Chamath’s prediction has two parts:

  1. "A few quarters, maybe a few years" of hype and focus on Nvidia/AI chips.
    From mid‑2023 through late‑2025, Nvidia and AI chips have remained at the very center of the AI trade. Nvidia passed a $1T valuation in 2023 and then became the first company to reach $4T and later $5T in 2025, with these gains explicitly attributed to surging demand for AI/data‑center hardware. (en.wikipedia.org) Industry commentary describes an ongoing “AI supercycle” in which advanced chips and HBM memory are the main growth engine for semiconductors through at least 2025–26. (stocks.observer-reporter.com) That strongly supports the first part: the hype and outsized investor focus on Nvidia/AI chips have indeed persisted for multiple quarters and into multiple years after May 2023.
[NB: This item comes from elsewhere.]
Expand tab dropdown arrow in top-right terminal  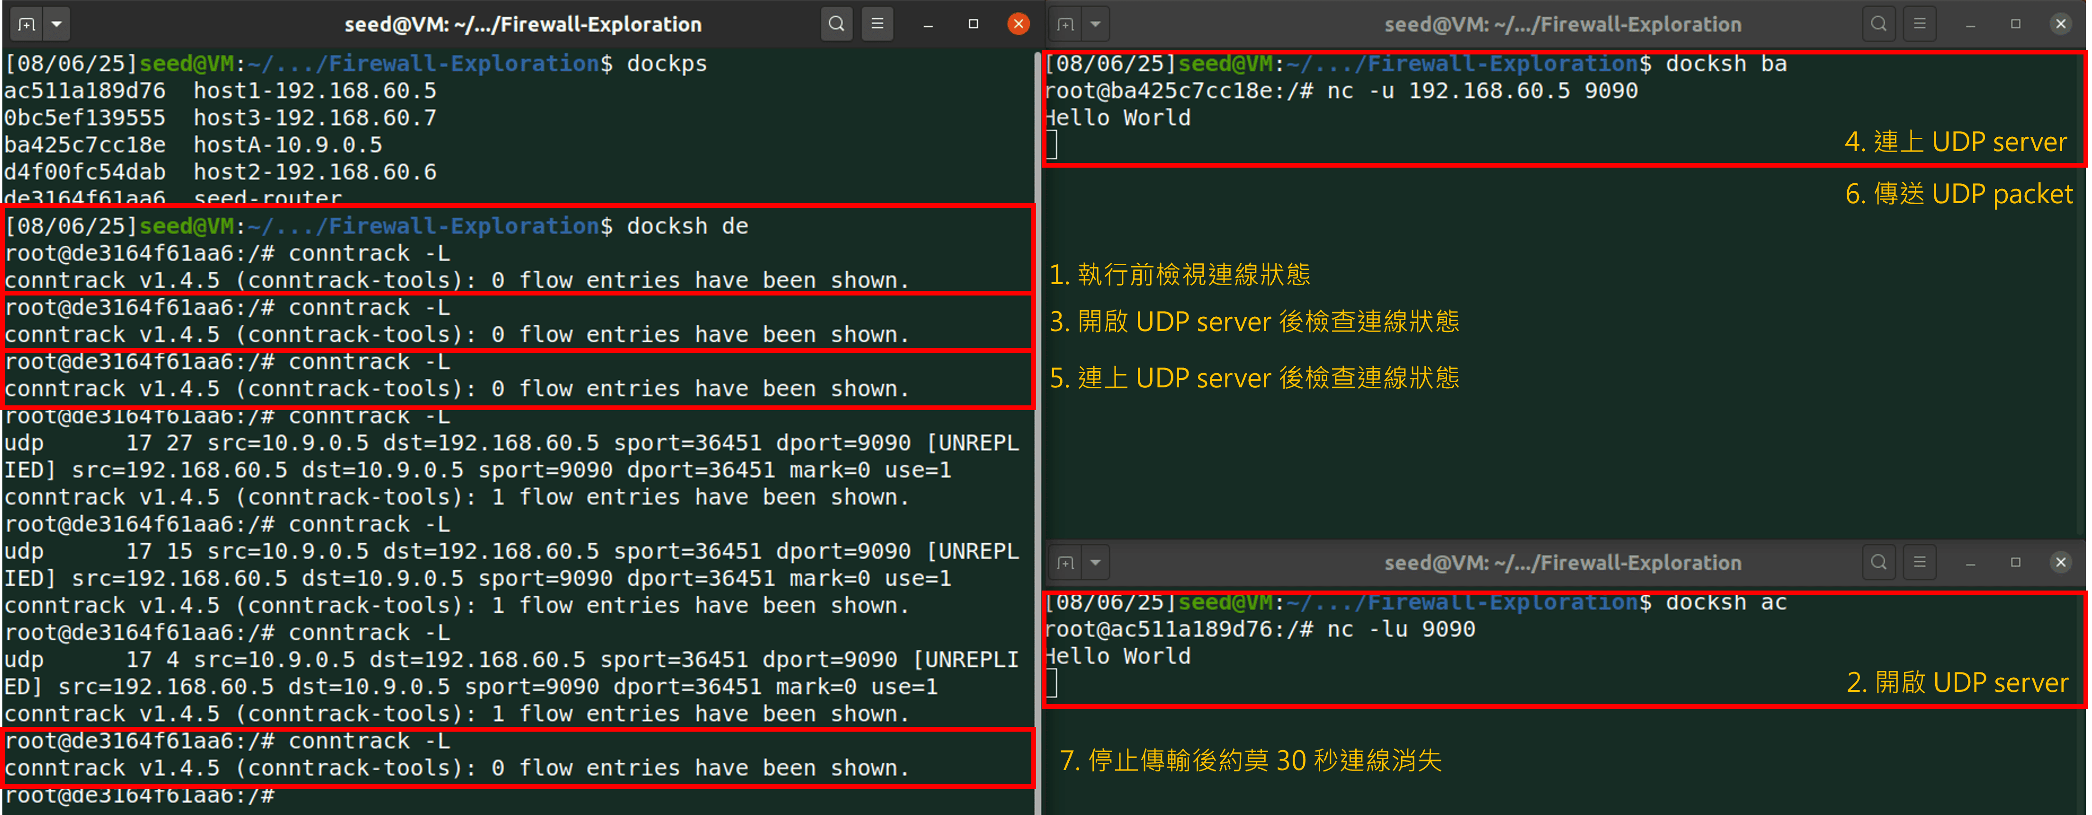click(1096, 24)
  2. "Then the smart money will probably figure out where the next lily pad is" and rotate capital to the next part of the AI stack.
    As of late 2025, there is some broadening of AI enthusiasm (e.g., Alphabet’s surge toward a multi‑trillion valuation on AI and its own chips, plus interest in software, cloud, data centers, and power infrastructure), but Nvidia remains the clear centerpiece of the AI trade and a dominant weight in major indexes. (reuters.com) Many analysts still project Nvidia to lead AI hardware and infrastructure well into the late 2020s, and discussions of rotation are mostly framed as future risk or early bearish positioning by some investors rather than a completed, broad smart‑money shift away from Nvidia and AI chips. (businessinsider.com)

Because the first part (sustained multi‑quarter/years hype around Nvidia and AI chips) has clearly been correct so far, but the second, longer‑horizon part (a substantial smart‑money rotation to the “next lily pad” in the AI value chain) has not yet clearly occurred and may not be expected until further years out, the overall prediction cannot yet be judged fully right or wrong.

Hence, the status is inconclusive (too early): one component has played out as described, but the key forward‑looking rotation piece is still unresolved.